Rewrite every line of the listing below, including each request, and shift the click coordinates in each answer by adding 130 to every number. Omit the pictures from your answer.

◆ **Data provided**:
╔══
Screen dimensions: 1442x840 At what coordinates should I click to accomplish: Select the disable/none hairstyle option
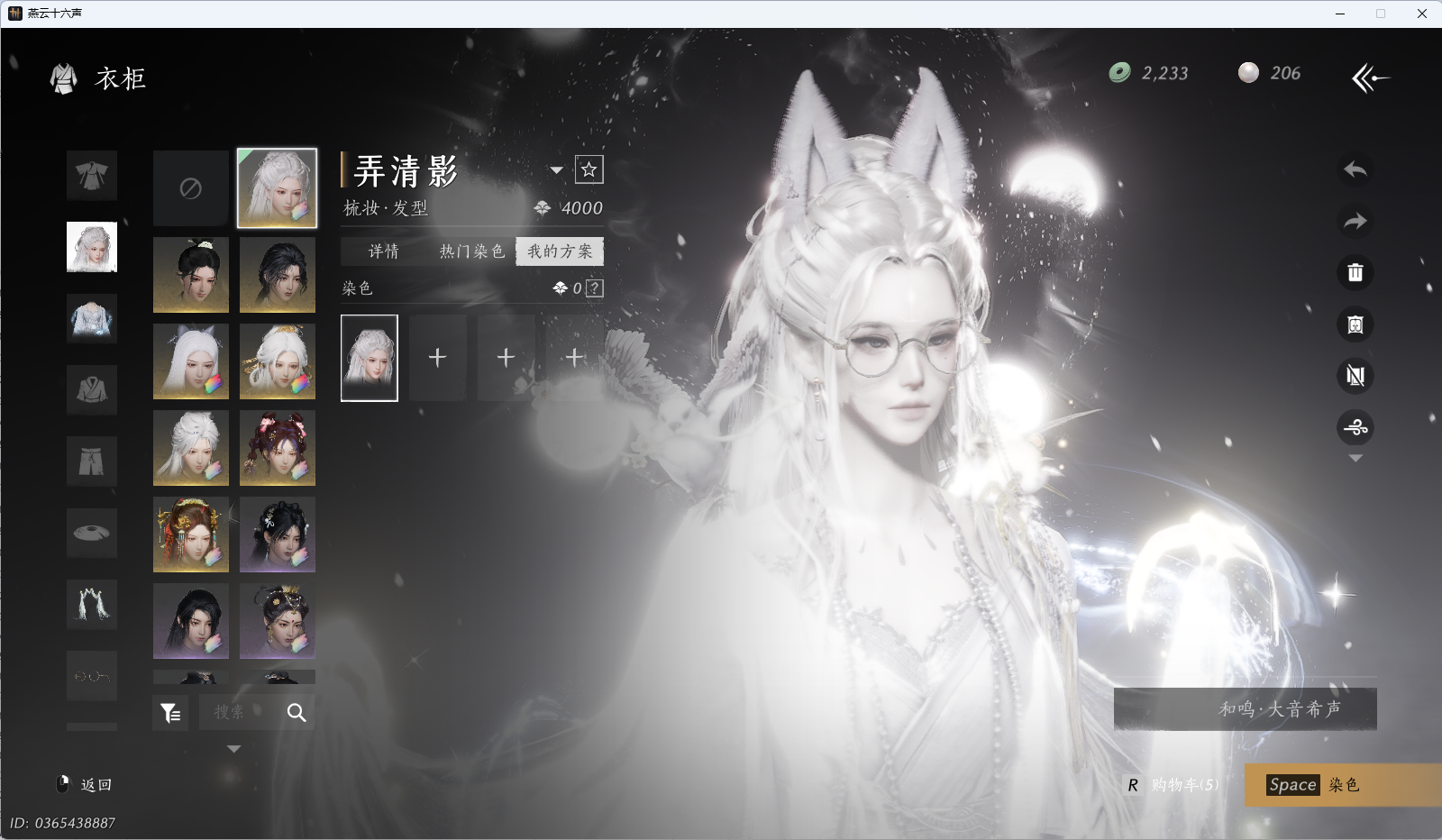[190, 188]
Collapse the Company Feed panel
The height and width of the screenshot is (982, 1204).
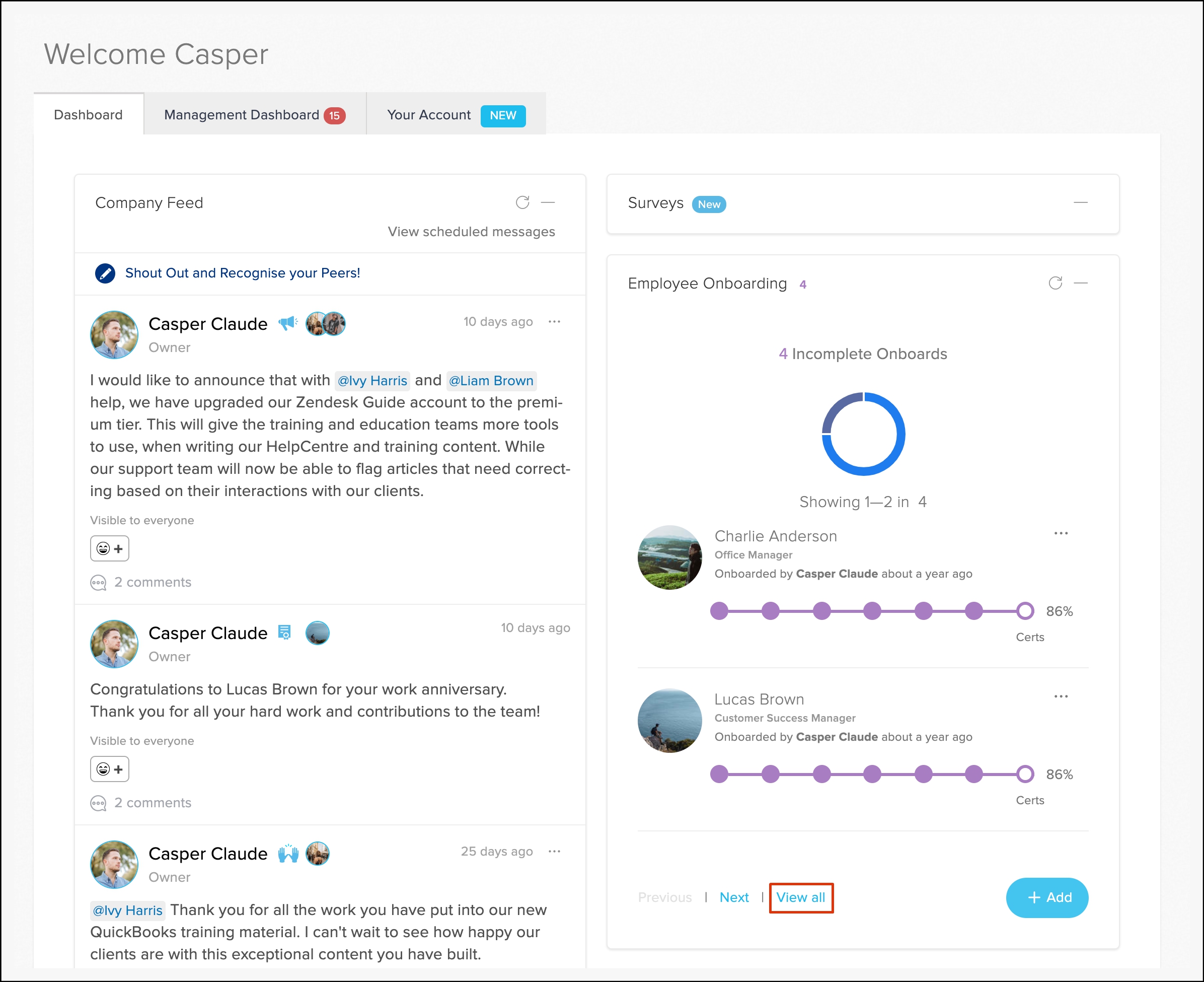pyautogui.click(x=548, y=202)
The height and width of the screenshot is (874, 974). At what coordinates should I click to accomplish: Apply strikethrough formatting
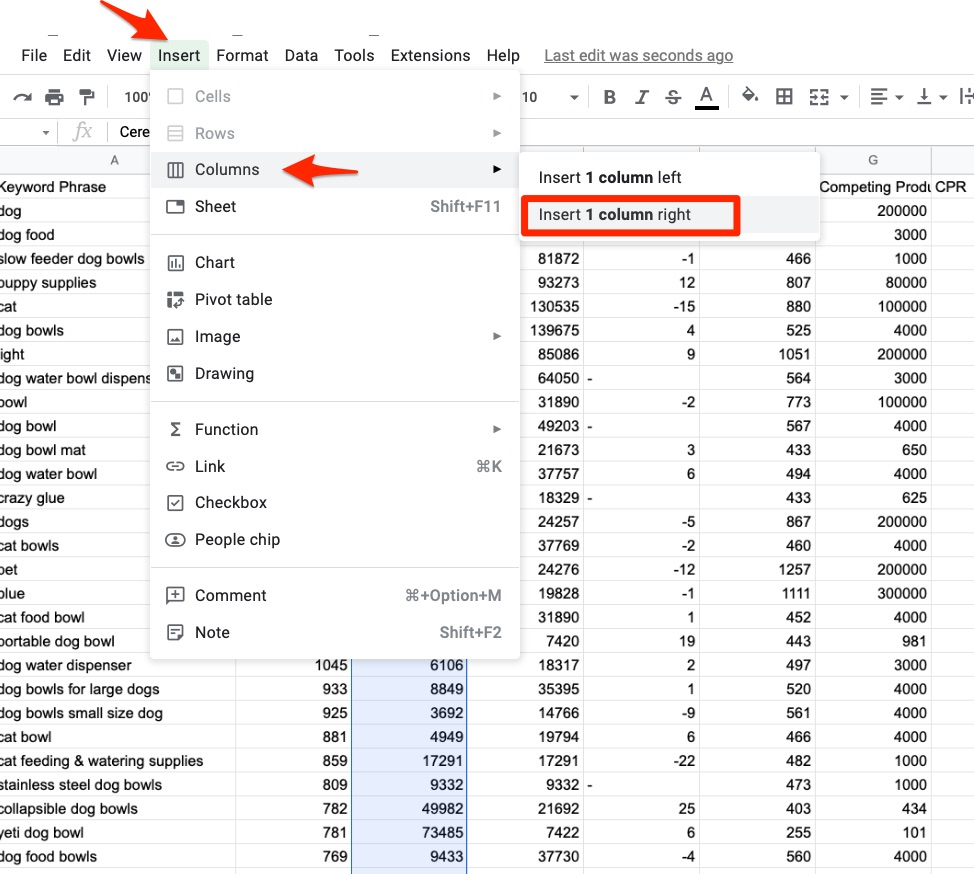673,97
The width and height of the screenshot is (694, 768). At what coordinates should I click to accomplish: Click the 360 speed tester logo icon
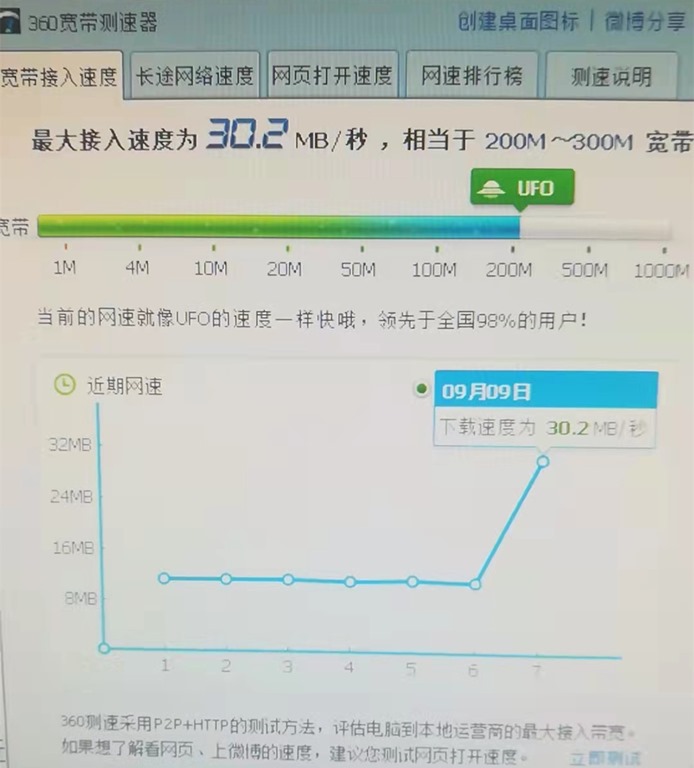coord(10,22)
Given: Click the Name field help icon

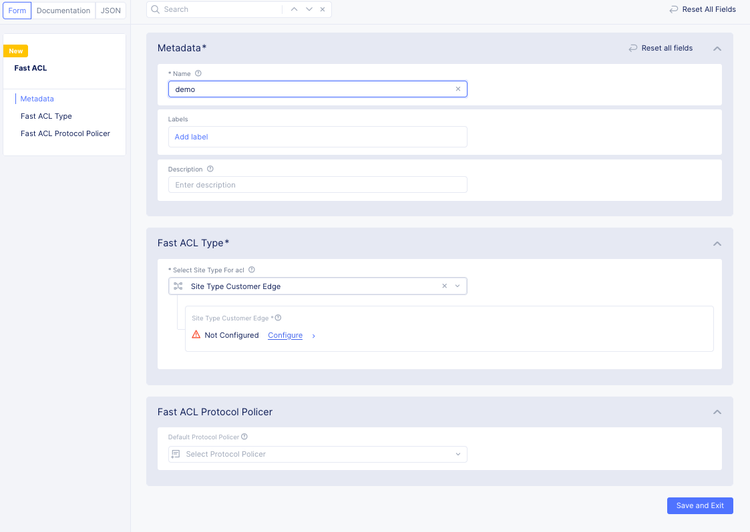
╚══
◆ **Finished task**:
Screen dimensions: 1442x840 At what coordinates should I click to accomplish: Select the disable/none hairstyle option
[320, 318]
Collapse the Company Feed panel
The height and width of the screenshot is (982, 1204).
pyautogui.click(x=678, y=332)
The height and width of the screenshot is (874, 974). At what coordinates should I click to accomplish: Apply strikethrough formatting
803,227
The width and height of the screenshot is (694, 768). At what coordinates should I click to accomplish: Click the 360 speed tester logo icon
coord(140,152)
Given: Click the Name field help icon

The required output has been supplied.